§ YOUR INSTRUCTIONS
Report back every line from the entries below in which the word "computer" occurs.

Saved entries

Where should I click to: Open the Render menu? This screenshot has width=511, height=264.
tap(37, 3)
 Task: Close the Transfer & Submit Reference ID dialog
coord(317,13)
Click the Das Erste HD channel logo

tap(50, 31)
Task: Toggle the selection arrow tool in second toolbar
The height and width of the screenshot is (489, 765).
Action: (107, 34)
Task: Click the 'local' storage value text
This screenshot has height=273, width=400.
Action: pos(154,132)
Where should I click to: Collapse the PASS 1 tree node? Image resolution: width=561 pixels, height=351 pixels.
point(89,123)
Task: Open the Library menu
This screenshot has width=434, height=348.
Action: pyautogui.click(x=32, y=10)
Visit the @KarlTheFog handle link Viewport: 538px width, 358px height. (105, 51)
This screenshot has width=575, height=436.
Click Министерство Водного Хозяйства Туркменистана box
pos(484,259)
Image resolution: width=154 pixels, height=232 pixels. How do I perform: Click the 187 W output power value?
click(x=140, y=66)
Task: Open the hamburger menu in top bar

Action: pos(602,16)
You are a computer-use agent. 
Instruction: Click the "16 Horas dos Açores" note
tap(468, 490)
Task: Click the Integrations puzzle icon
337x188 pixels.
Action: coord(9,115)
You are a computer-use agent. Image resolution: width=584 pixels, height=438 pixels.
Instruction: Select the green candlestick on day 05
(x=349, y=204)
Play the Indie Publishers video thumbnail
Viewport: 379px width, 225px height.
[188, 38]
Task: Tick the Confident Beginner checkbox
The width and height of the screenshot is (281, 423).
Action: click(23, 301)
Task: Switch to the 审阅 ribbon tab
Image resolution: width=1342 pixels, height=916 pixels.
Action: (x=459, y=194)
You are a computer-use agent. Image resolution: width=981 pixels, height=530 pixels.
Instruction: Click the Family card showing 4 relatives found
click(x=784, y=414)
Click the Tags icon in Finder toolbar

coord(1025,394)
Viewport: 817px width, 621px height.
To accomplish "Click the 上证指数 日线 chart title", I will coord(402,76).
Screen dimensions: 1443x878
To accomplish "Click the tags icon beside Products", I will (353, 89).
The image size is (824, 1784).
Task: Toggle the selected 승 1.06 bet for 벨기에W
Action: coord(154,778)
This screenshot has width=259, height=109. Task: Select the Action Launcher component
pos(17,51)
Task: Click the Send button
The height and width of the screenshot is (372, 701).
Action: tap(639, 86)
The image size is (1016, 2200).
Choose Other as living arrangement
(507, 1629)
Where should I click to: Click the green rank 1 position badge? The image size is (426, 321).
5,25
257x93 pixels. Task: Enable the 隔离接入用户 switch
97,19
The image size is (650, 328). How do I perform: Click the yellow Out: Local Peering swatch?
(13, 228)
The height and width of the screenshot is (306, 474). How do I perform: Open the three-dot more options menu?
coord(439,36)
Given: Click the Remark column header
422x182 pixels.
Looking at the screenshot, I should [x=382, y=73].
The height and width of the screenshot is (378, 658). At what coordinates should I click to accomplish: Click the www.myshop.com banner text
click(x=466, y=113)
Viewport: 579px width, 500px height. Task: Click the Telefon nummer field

§ TASK ANSWER
You are a computer-use agent. 
You are a computer-use agent. Image resolution: width=584 pixels, height=438 pixels.
You are a computer-use agent. Image resolution: width=981 pixels, height=530 pixels.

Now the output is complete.